Помимо нянь, выхаживанием и воспитанием ребенка в раннем детстве по-прежнему много и часто занимались бабушки. Судя по мемуарам многих выходцев из дворянского сословия, проживание внуков у бабушек — по нескольку месяцев, а то и лет — было весьма типично для российского семейного быта. «Бабушка была обрадована несказанно (рождению внука. — Н. П.) и через шесть недель взяла меня, а потом удержала у себя на воспитании… — вспоминал Н. С. Селивановский. — Конечно, странно, что меня уступили старухе, но все объясняю молодостию матери. Шесть лет провел я у бабушки среди старух и женщин». Он отмечал также, что бабушка спала с ним в одной «двуспальной большой кровати и баловала несказанно». Аналогичная ситуация сложилась в семье С. Н. Глинки: когда он рос, его отправляли погостить к бабушке в имение на лето.[360] То, что бабушки — «все бабушки вообще» — не уставали «баловать напропалую», «нежить», угощать всякими лакомствами, потакать прихотям малышей более, чем родные матери, отметили в своих воспоминаниях буквально все, кому пришлось испытать их любовь и «теплоту душевную».[361] Присловье простого народа также зафиксировало «особость» отношения бабушек к внукам и внучкам: «Дочернины дети милее своих».[362]

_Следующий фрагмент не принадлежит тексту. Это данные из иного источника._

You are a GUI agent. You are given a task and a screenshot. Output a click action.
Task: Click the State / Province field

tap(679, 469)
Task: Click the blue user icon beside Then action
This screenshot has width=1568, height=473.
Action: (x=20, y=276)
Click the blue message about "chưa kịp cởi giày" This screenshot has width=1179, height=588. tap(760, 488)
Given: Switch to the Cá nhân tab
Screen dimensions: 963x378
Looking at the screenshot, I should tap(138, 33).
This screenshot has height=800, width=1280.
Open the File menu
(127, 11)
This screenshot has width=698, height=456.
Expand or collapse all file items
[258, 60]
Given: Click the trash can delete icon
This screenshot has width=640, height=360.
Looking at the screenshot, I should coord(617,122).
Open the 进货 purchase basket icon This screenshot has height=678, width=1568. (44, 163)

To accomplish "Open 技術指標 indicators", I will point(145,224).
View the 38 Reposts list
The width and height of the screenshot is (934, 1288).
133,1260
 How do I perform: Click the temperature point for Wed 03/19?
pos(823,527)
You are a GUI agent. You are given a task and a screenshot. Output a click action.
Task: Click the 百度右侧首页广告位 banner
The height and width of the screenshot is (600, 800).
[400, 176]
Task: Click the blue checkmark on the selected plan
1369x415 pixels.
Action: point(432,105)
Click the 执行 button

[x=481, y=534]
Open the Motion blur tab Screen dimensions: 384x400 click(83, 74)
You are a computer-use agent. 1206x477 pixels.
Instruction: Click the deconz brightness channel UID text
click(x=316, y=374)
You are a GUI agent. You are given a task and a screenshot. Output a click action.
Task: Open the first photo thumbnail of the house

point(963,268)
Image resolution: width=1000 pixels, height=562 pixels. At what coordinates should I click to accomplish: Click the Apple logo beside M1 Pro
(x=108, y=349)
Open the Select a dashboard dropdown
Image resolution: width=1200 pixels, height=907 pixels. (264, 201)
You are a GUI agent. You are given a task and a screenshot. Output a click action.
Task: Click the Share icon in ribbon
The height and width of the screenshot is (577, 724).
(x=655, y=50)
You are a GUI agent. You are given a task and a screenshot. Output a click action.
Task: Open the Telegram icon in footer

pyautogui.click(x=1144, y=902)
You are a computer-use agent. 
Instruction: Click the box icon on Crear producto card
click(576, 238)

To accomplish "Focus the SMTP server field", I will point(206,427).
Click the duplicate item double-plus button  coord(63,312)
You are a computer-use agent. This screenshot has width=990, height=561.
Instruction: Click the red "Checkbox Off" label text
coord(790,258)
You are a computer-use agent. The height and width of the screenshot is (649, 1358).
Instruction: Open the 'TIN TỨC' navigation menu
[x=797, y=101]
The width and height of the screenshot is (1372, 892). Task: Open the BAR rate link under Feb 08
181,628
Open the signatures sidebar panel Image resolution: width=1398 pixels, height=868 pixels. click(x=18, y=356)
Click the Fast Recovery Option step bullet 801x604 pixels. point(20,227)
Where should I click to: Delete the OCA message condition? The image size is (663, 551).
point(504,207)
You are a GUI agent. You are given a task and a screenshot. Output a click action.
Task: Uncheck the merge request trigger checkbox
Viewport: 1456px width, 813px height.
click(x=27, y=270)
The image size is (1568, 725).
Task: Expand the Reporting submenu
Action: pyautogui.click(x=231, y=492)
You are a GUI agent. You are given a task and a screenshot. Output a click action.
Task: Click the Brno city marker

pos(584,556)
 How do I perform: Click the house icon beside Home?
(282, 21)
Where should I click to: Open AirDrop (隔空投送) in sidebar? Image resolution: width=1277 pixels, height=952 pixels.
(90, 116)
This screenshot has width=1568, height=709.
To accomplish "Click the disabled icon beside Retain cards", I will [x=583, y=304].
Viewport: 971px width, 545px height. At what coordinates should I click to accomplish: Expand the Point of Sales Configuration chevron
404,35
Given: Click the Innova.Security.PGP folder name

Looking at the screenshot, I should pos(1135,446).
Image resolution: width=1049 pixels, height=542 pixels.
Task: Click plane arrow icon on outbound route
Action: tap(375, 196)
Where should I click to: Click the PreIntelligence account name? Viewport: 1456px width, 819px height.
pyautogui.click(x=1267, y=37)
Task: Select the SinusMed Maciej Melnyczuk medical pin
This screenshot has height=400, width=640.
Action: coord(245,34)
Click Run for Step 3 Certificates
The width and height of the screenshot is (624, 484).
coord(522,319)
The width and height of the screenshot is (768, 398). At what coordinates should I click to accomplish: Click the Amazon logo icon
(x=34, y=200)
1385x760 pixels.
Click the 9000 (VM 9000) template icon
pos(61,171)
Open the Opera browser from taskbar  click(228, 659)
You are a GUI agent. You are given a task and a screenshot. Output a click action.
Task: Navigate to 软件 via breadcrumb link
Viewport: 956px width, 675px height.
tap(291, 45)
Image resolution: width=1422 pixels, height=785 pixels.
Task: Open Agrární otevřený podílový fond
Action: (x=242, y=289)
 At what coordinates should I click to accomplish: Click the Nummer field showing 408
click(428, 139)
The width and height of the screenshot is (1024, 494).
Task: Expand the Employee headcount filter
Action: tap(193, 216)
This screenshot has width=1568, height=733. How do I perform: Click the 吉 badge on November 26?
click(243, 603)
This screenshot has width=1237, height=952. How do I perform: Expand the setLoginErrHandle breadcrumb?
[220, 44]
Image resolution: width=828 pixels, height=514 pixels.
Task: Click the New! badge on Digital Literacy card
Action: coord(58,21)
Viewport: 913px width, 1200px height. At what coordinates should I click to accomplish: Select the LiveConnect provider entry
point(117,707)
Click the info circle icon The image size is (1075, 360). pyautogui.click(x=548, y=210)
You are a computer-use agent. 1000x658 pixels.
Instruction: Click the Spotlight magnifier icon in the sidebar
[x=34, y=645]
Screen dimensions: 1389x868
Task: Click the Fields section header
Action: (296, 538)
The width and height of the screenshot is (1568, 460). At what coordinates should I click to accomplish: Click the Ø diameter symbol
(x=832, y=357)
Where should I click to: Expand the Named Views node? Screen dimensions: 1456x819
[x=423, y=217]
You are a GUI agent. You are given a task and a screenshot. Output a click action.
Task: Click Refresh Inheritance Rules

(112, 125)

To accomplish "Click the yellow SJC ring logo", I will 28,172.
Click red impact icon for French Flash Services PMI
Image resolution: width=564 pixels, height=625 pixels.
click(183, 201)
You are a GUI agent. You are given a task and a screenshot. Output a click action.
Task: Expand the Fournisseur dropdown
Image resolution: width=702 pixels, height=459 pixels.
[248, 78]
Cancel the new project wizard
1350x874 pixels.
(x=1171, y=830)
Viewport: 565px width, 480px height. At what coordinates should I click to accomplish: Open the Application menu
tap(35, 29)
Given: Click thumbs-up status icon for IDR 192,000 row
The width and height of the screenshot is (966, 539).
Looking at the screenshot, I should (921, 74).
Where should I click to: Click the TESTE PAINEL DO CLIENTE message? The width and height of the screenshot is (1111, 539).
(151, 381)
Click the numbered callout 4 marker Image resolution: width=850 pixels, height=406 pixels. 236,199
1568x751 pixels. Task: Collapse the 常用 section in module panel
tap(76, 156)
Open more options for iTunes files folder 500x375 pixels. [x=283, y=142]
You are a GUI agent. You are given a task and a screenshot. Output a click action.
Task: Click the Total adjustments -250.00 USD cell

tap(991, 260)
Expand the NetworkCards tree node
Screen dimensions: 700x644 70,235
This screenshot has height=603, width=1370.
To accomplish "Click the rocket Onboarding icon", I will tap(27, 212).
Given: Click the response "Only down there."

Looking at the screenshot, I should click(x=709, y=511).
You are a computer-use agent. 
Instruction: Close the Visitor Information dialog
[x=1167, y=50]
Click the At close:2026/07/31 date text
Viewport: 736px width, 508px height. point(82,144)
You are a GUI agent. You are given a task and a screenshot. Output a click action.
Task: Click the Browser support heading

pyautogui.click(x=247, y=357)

Огромное почтение внуков к бабушкам объяснялось тем, что к этим женщинам и другие члены семьи часто относились как к хозяйкам, главным распорядительницам имений и душ, от которых могли зависеть судьбы многих людей: «Дом принадлежал бабушке, которая осталась во главе семьи, управляя всеми имениями, — вспоминала С. В. Мещерская. — Бабушка была предметом общей любви и уважения… идеалом grande dame: любезна, обходительна со всеми, великодушна и очень религиозна».[363]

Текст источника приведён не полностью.